→ **SOURCE INFORMATION**
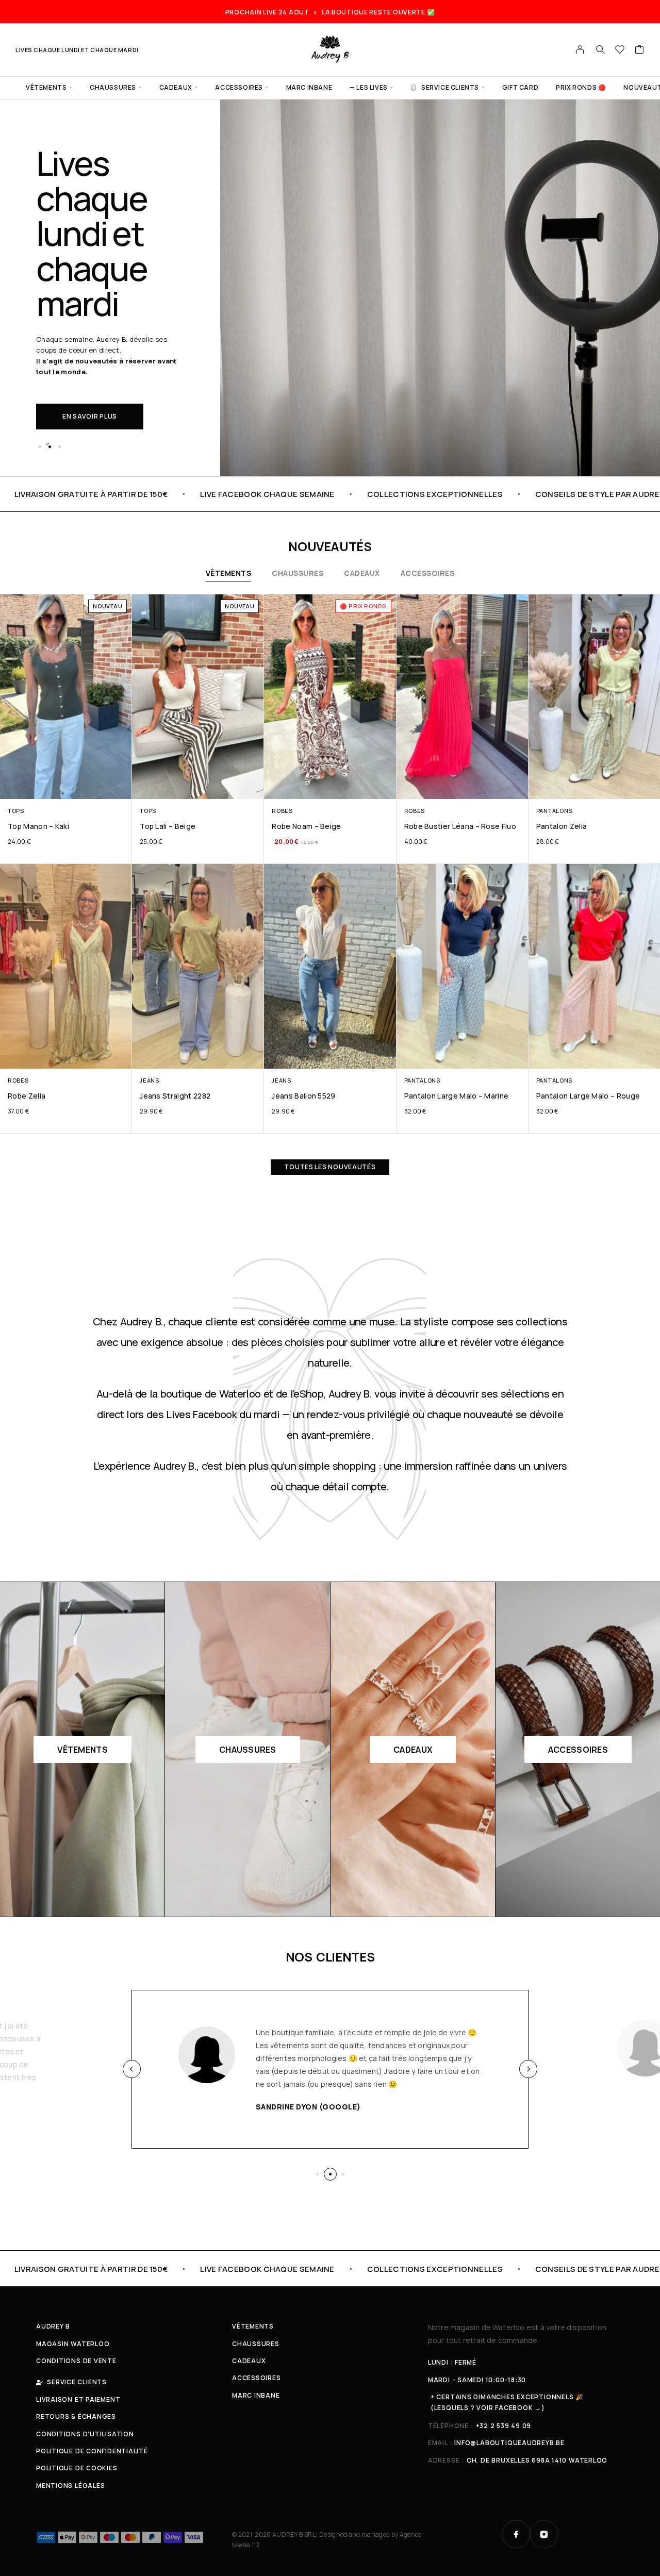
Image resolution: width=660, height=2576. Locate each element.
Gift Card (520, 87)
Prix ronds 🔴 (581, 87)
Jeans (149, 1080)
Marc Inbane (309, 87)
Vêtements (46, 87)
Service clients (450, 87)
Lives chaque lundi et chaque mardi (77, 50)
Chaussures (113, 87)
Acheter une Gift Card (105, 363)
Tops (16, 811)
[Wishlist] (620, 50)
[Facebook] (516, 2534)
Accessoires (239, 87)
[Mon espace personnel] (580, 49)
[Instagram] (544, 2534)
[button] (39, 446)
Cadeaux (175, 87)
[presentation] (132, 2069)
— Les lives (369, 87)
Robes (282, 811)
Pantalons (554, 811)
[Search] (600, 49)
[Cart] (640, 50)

→ **WHAT TO PRODUCE**
Could the listing above be transcribed exactly, with the pictures left out?

→ **YOUR RESPONSE**
Image resolution: width=660, height=2576. Locate each element.
Gift Card (520, 87)
Prix ronds 🔴 (581, 87)
Jeans (149, 1080)
Marc Inbane (309, 87)
Vêtements (46, 87)
Service clients (450, 87)
Lives chaque lundi et chaque mardi (77, 50)
Chaussures (113, 87)
Acheter une Gift Card (105, 363)
Tops (16, 811)
[Wishlist] (620, 50)
[Facebook] (516, 2534)
Accessoires (239, 87)
[Mon espace personnel] (580, 49)
[Instagram] (544, 2534)
[button] (39, 446)
Cadeaux (175, 87)
[presentation] (132, 2069)
— Les lives (369, 87)
Robes (282, 811)
Pantalons (554, 811)
[Search] (600, 49)
[Cart] (640, 50)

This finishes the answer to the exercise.